Si ces procédés ne facilitent pas forcément la lecture, ils participent en tous cas à l'imprégnation de la culture paysanne chez le lecteur, et a une meilleure appréhension du choc culturel qui s'ensuivra.
.Avec une certaine habileté, l'auteur aborde ensuite l'éventualité de l'installation de l'armée américaine dans la région par l'intermédiaire de rumeurs colportées par la population locale. Ces "on dit", sont alors plus ou moins déformés, à la manière dont, on l'imagine, les nouvelles se sont effectivement répandues à Châteauroux au début des années cinquante. Là encore, ce procédé parvient presque à faire oublier la suite rélle, connue pourtant, tant elle fait désormais partie de l'histoire castelroussine, en suspendant le lecteur aux hypothèses et aux rumeurs de la cité.
.Après la période de doute et d'incrédulité, s'ensuit alors la période de questionnement et d'inquiétude : pourquoi cette nouvelle
occupation en temps de paix? Pourquoi Châteauroux?
Quid des menaces induites par cette base américaine?
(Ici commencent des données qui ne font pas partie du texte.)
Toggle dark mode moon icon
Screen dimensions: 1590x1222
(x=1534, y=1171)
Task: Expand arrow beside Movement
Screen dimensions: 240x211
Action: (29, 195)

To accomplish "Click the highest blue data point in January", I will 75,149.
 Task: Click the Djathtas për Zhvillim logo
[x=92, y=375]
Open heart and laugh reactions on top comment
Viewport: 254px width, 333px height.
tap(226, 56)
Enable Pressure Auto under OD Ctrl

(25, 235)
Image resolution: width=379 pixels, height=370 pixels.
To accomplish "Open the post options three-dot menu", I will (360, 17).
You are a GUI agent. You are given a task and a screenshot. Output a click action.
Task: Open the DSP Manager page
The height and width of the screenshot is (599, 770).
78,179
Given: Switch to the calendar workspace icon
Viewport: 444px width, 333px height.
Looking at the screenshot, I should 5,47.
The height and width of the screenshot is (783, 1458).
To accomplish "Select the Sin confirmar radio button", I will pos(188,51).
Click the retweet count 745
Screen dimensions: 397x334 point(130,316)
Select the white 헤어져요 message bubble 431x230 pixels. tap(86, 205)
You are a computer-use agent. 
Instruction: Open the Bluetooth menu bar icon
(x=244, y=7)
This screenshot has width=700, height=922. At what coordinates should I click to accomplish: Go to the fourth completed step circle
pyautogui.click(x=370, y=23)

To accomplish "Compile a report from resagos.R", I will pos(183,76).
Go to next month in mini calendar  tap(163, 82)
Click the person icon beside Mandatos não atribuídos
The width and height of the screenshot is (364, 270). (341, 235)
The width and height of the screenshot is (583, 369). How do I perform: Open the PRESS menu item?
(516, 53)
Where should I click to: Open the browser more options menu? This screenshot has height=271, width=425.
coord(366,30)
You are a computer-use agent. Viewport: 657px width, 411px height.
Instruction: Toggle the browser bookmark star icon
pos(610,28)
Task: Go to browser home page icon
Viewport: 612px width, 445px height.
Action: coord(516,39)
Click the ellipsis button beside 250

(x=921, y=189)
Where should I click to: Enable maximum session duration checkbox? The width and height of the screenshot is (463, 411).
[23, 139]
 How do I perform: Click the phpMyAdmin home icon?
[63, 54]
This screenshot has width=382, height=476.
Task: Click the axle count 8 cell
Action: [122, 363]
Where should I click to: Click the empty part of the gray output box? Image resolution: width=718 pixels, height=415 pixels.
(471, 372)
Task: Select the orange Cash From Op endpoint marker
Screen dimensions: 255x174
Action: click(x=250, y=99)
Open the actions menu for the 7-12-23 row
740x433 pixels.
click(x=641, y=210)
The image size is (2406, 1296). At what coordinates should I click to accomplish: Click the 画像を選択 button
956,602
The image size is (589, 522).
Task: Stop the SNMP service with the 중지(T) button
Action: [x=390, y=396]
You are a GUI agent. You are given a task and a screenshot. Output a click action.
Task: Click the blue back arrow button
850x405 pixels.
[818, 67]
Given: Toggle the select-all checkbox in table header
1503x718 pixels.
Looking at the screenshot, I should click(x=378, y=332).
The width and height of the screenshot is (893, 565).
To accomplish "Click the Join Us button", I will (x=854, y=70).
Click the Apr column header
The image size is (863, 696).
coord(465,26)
Menaces militaires en cas de conflit, certes, mais également menaces civiles au quotidien, dans une ville où débarquent les grosses voitures américaines, fascinant d'un côté, mais représentant un danger routier de l'autre ; climat d'insécurité dans les rues où les bagarres se multiplient, où les mères tremblent pour leurs filles, où la prostitution est une réalité tangible...
.Si tous ces aspects avérés de la présence américaine en France et, en l'occurrence, à Châteauroux, ont déjà pu être évoqués
dans d'autres travaux, j'ai personnellement eu, pour la première fois, l'impression de "vivre" cette cohabitation, ce choc des cultures grâce aux nombreux exemples détaillés de scènes quotidiennes. Face à un parti communiste nombreux et actif, les Américains, envoyés en France pour
protéger le pays du risque de domination soviétique, ne comprennent pas l'accueil qui leur est réservé lorsqu'il retrouvent systématiquement leurs voitures avec les pneus crevés, du sucre dans le réservoir d'essence, sans parler des inscriptios
US go home fleurissant sur tous les murs de la ville.
.Bien entendu, outre une certaine incompréhension réciproque, Chronique des années cinquante dans l'Indre ne manque pas d'évoquer le pouvoir de séduction de ces Américains et de leur mode de vie : le Coca Cola ou le tabac blond qu'on consomme sans forcémment les apprécier, afin d'être à la mode ; le whisky et le bourbon, mais aussi l'arrivée du twist et du rock'n roll dans un pays de bourrées et de polkas...
.L'exemple des mariages franco-américains vient enfin clôturer le livre en mettant en avant l'évolution progressive des mentalités, la fascination de l'
American way of life, même chez certains sympathisants communistes, bien forcés de constater que les Américains ne sont pas tous, ni autant méprisables que le Parti voudrait le faire croire.
On peut, à ce stade, relever une petite incohérence de la part de l'auteur dans le profil d'un de ses personnages, ou plutôt une trop grande intervention de sa part, dans la bouche du patriarche qui, à certains moments de l'histoire, ne peut aligner deux phrases sans employer le patois berrichon, et qui, à d'autres reprises, est capable de débattre de grandes idées telles que la doctrine communiste ou l'impérialisme américain, dans un français irréprochable et soutenu .
Ce n'est pourtant là qu'un détail et, force est de constater que le pari relevé par l'auteur en proposant ce roman réaliste est gagné.
.Pour les passionnés et/ou les nostalgique de l'époque américaine, précisons qu'en dehors de deux photos (en première et quatrième de couverture), le livre ne contient aucune autre illustration. Les lecteurs désireux d'en apprendre davantage sur la base de Châteauroux et son histoire pourront compléter la lecture de
Chronique des années cinquante dans l'Indre par celle de l'étude historique de Didier Dubant parue en 2008 chez le même éditeur, intitulée
Base américaine de Châteauroux-Déols, 1951-1968.